### How to complete this task:
Without changing a single word, set down all of the records.

### Excerpted records:
* * * * *

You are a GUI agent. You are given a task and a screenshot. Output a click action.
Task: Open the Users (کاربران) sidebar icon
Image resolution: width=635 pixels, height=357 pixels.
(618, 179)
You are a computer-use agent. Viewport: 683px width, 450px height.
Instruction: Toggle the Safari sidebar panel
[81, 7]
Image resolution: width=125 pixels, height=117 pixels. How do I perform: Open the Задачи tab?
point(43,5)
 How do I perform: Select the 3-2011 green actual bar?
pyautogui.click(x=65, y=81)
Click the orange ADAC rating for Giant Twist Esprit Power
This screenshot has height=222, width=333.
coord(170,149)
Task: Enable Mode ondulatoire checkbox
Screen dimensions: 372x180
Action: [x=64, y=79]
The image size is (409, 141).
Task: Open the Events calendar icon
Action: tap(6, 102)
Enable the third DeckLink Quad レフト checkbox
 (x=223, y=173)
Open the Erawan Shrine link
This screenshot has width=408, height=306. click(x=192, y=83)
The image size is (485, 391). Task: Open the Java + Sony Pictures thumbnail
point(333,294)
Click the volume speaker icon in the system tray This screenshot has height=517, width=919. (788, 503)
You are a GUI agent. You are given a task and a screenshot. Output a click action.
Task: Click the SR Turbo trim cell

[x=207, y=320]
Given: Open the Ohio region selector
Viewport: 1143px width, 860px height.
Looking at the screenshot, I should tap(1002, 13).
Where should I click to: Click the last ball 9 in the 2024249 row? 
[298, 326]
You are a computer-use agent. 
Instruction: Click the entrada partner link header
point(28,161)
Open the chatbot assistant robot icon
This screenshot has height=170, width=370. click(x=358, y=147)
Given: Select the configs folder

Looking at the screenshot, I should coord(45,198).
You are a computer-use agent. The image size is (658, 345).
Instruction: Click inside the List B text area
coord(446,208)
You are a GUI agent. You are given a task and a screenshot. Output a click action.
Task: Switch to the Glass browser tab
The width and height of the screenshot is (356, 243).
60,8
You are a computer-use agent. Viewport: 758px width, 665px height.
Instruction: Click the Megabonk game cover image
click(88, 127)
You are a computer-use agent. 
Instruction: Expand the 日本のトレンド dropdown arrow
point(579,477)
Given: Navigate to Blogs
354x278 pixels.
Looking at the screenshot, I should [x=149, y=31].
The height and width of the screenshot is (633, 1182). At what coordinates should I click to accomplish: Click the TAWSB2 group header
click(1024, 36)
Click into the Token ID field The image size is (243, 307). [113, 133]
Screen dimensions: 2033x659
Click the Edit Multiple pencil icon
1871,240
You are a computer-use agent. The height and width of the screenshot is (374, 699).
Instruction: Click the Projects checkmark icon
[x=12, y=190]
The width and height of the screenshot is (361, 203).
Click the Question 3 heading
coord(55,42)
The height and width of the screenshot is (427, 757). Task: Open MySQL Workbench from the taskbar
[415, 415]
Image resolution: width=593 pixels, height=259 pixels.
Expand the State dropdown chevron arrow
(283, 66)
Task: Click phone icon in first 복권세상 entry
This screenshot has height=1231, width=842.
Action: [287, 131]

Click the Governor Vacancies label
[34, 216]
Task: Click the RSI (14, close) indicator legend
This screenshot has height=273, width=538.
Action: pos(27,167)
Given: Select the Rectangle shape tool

* * * * *

### Solution to this problem:
You are a GUI agent. You are given a task and a screenshot. Output a click action.
Task: Open the Users (کاربران) sidebar icon
Image resolution: width=635 pixels, height=357 pixels.
(618, 179)
You are a computer-use agent. Viewport: 683px width, 450px height.
Instruction: Toggle the Safari sidebar panel
[81, 7]
Image resolution: width=125 pixels, height=117 pixels. How do I perform: Open the Задачи tab?
point(43,5)
 How do I perform: Select the 3-2011 green actual bar?
pyautogui.click(x=65, y=81)
Click the orange ADAC rating for Giant Twist Esprit Power
This screenshot has height=222, width=333.
coord(170,149)
Task: Enable Mode ondulatoire checkbox
Screen dimensions: 372x180
Action: [x=64, y=79]
The image size is (409, 141).
Task: Open the Events calendar icon
Action: tap(6, 102)
Enable the third DeckLink Quad レフト checkbox
 (x=223, y=173)
Open the Erawan Shrine link
This screenshot has width=408, height=306. click(x=192, y=83)
The image size is (485, 391). Task: Open the Java + Sony Pictures thumbnail
point(333,294)
Click the volume speaker icon in the system tray This screenshot has height=517, width=919. (788, 503)
You are a GUI agent. You are given a task and a screenshot. Output a click action.
Task: Click the SR Turbo trim cell

[x=207, y=320]
Given: Open the Ohio region selector
Viewport: 1143px width, 860px height.
Looking at the screenshot, I should tap(1002, 13).
Where should I click to: Click the last ball 9 in the 2024249 row? 
[298, 326]
You are a computer-use agent. 
Instruction: Click the entrada partner link header
point(28,161)
Open the chatbot assistant robot icon
This screenshot has height=170, width=370. click(x=358, y=147)
Given: Select the configs folder

Looking at the screenshot, I should coord(45,198).
You are a computer-use agent. The image size is (658, 345).
Instruction: Click inside the List B text area
coord(446,208)
You are a GUI agent. You are given a task and a screenshot. Output a click action.
Task: Switch to the Glass browser tab
The width and height of the screenshot is (356, 243).
60,8
You are a computer-use agent. Viewport: 758px width, 665px height.
Instruction: Click the Megabonk game cover image
click(88, 127)
You are a computer-use agent. 
Instruction: Expand the 日本のトレンド dropdown arrow
point(579,477)
Given: Navigate to Blogs
354x278 pixels.
Looking at the screenshot, I should [x=149, y=31].
The height and width of the screenshot is (633, 1182). At what coordinates should I click to accomplish: Click the TAWSB2 group header
click(1024, 36)
Click into the Token ID field The image size is (243, 307). [113, 133]
Screen dimensions: 2033x659
Click the Edit Multiple pencil icon
1871,240
You are a computer-use agent. The height and width of the screenshot is (374, 699).
Instruction: Click the Projects checkmark icon
[x=12, y=190]
The width and height of the screenshot is (361, 203).
Click the Question 3 heading
coord(55,42)
The height and width of the screenshot is (427, 757). Task: Open MySQL Workbench from the taskbar
[415, 415]
Image resolution: width=593 pixels, height=259 pixels.
Expand the State dropdown chevron arrow
(283, 66)
Task: Click phone icon in first 복권세상 entry
This screenshot has height=1231, width=842.
Action: [287, 131]

Click the Governor Vacancies label
[34, 216]
Task: Click the RSI (14, close) indicator legend
This screenshot has height=273, width=538.
Action: pos(27,167)
Given: Select the Rectangle shape tool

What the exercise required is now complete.